(Lines of data)
----

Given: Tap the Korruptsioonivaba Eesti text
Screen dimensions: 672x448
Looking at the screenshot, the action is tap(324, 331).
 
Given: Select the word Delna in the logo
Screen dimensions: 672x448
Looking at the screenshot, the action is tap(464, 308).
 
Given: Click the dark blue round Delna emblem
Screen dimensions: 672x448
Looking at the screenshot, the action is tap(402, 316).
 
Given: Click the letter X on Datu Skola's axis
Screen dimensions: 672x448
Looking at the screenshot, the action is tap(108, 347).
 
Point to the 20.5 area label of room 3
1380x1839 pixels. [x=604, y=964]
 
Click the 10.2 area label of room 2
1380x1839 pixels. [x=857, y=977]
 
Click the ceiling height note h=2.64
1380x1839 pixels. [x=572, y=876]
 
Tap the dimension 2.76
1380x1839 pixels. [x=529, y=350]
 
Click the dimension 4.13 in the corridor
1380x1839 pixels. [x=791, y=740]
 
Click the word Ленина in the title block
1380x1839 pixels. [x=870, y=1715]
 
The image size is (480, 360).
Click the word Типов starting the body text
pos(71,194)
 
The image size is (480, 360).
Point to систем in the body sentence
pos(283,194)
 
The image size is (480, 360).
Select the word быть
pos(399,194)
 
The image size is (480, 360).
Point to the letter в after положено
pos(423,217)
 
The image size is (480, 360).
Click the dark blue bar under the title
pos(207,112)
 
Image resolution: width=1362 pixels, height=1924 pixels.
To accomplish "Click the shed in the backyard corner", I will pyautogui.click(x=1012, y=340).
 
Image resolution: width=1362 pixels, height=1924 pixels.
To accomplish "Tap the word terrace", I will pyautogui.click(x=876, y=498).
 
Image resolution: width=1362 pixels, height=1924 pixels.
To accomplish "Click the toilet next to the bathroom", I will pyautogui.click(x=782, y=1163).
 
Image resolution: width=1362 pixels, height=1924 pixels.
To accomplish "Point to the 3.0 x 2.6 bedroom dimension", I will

----

> _Prompt_:
Update the lines above by changing every "the word" to "the term" and leaving all other text untouched.

> _The completed task_:
Given: Tap the Korruptsioonivaba Eesti text
Screen dimensions: 672x448
Looking at the screenshot, the action is tap(324, 331).
 
Given: Select the term Delna in the logo
Screen dimensions: 672x448
Looking at the screenshot, the action is tap(464, 308).
 
Given: Click the dark blue round Delna emblem
Screen dimensions: 672x448
Looking at the screenshot, the action is tap(402, 316).
 
Given: Click the letter X on Datu Skola's axis
Screen dimensions: 672x448
Looking at the screenshot, the action is tap(108, 347).
 
Point to the 20.5 area label of room 3
1380x1839 pixels. [x=604, y=964]
 
Click the 10.2 area label of room 2
1380x1839 pixels. [x=857, y=977]
 
Click the ceiling height note h=2.64
1380x1839 pixels. [x=572, y=876]
 
Tap the dimension 2.76
1380x1839 pixels. [x=529, y=350]
 
Click the dimension 4.13 in the corridor
1380x1839 pixels. [x=791, y=740]
 
Click the term Ленина in the title block
1380x1839 pixels. [x=870, y=1715]
 
The image size is (480, 360).
Click the term Типов starting the body text
pos(71,194)
 
The image size is (480, 360).
Point to систем in the body sentence
pos(283,194)
 
The image size is (480, 360).
Select the term быть
pos(399,194)
 
The image size is (480, 360).
Point to the letter в after положено
pos(423,217)
 
The image size is (480, 360).
Click the dark blue bar under the title
pos(207,112)
 
Image resolution: width=1362 pixels, height=1924 pixels.
To accomplish "Click the shed in the backyard corner", I will pyautogui.click(x=1012, y=340).
 
Image resolution: width=1362 pixels, height=1924 pixels.
To accomplish "Tap the term terrace", I will pyautogui.click(x=876, y=498).
 
Image resolution: width=1362 pixels, height=1924 pixels.
To accomplish "Click the toilet next to the bathroom", I will pyautogui.click(x=782, y=1163).
 
Image resolution: width=1362 pixels, height=1924 pixels.
To accomplish "Point to the 3.0 x 2.6 bedroom dimension", I will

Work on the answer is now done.